My Journey Building a Production-Grade Kubernetes Home Lab

Muthuri KEMuthuri KE
7 min read

"How Hard Could It Be?"

It started innocently enough. I wanted to learn Kubernetes properly. Fast forward, and I've somehow built something I describe as "production-ready cluster with backup."

Fair warning: This got way more complex than I initially planned. But that's half the fun, right?


My Current Setup: What I Built


The Hardware/OS: Just a single Arch Linux server. Nothing fancy - 16GB RAM, decent CPU, and enough storage to not worry about it.

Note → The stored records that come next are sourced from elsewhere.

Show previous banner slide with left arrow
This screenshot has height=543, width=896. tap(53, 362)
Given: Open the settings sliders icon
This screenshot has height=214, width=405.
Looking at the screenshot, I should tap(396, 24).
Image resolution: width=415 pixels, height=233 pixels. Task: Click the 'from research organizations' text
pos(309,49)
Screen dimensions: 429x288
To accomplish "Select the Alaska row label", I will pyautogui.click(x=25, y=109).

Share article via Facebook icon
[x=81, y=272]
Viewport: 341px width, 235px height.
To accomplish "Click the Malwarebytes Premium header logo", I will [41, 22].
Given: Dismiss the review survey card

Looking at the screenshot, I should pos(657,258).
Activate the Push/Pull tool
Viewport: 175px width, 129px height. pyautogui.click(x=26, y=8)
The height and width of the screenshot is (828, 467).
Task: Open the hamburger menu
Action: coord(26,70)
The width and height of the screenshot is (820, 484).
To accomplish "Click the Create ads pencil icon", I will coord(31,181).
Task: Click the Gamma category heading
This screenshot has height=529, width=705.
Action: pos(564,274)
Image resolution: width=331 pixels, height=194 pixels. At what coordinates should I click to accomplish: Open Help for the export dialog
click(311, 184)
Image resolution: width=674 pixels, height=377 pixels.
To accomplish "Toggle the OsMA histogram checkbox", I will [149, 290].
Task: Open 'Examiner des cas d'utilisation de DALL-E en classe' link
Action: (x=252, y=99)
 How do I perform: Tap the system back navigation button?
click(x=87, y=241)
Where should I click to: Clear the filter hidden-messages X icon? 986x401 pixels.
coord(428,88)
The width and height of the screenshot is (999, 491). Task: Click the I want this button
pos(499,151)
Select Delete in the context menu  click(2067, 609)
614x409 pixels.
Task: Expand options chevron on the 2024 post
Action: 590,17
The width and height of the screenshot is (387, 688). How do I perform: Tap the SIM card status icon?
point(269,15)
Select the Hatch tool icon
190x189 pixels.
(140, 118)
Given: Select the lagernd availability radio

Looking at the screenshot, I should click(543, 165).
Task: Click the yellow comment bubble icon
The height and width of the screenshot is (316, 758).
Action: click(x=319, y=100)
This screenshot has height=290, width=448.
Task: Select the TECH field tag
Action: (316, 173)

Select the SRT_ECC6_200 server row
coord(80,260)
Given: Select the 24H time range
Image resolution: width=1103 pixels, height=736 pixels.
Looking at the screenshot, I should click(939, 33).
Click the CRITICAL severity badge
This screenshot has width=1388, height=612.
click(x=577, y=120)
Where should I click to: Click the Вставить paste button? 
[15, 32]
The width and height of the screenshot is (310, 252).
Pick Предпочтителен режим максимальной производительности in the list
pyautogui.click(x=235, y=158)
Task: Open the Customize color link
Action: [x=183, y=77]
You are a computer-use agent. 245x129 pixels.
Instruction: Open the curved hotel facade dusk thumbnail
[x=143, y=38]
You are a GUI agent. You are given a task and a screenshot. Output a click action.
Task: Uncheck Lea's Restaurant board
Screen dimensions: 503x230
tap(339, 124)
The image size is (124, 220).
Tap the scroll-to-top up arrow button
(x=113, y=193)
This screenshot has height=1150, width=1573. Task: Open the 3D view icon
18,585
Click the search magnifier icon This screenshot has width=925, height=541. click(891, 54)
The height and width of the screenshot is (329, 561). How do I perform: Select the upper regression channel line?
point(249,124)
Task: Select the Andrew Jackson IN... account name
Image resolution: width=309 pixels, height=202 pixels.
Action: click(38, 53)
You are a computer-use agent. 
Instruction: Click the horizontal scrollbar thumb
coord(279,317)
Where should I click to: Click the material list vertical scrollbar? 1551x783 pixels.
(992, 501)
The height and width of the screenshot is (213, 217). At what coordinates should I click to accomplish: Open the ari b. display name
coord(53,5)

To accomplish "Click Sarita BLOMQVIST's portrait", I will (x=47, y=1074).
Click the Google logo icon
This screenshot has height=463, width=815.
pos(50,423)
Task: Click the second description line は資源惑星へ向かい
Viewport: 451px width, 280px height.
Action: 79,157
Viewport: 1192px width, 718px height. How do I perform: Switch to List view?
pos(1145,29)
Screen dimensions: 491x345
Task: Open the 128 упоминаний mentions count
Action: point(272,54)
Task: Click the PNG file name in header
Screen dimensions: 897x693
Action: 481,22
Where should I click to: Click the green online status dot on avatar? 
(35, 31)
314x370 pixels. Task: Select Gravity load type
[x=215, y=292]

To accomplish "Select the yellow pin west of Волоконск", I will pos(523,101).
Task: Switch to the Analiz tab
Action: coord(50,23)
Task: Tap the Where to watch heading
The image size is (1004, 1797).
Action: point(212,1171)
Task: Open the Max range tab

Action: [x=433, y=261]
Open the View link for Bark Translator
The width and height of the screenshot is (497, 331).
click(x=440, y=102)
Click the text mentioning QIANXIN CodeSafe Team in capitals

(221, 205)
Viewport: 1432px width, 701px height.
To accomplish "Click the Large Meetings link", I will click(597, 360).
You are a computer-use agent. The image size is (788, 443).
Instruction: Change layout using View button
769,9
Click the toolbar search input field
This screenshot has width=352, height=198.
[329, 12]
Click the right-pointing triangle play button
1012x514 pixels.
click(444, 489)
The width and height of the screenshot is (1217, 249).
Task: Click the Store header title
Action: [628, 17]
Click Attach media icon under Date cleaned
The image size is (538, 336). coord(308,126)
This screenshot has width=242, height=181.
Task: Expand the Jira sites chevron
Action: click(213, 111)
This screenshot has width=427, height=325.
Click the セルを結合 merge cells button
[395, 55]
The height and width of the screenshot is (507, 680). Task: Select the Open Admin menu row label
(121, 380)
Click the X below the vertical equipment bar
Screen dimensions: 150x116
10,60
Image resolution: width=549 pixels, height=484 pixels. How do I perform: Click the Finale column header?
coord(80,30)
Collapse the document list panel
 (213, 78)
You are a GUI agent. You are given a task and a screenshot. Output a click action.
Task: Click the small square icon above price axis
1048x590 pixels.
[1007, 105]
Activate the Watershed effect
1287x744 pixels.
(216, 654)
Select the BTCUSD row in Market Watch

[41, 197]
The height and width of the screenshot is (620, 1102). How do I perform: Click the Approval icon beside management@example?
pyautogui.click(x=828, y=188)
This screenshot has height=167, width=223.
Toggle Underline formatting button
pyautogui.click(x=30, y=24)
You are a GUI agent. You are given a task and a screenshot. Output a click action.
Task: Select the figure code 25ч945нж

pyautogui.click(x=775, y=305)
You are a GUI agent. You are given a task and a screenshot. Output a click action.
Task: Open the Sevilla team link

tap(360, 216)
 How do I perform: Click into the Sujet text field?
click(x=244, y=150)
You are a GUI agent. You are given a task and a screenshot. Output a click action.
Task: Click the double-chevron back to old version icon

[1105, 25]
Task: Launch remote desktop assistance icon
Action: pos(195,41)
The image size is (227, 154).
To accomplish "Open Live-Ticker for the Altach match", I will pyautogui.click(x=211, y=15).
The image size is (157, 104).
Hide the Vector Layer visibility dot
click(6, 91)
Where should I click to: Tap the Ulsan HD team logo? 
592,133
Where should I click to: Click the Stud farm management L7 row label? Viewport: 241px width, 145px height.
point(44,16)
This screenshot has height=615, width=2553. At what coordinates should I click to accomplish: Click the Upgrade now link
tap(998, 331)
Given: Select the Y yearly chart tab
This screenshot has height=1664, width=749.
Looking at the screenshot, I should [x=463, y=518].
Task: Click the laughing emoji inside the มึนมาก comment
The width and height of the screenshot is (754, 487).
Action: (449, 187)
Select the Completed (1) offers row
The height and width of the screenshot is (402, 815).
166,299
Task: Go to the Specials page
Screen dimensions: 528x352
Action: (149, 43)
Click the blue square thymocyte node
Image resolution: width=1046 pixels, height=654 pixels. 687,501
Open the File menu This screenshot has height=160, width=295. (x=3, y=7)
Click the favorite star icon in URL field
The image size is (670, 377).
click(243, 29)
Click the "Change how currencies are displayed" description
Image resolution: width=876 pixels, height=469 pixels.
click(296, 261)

The Stack: K3s running everything from my personal projects to monitoring tools that would make SREs jealous.


External Access

Instead of dealing with port forwarding and dynamic IP headaches, everything flows through Cloudflare tunnels. Users hit my domain, Cloudflare routes it through an encrypted tunnel to my server. Zero open ports. Zero stress.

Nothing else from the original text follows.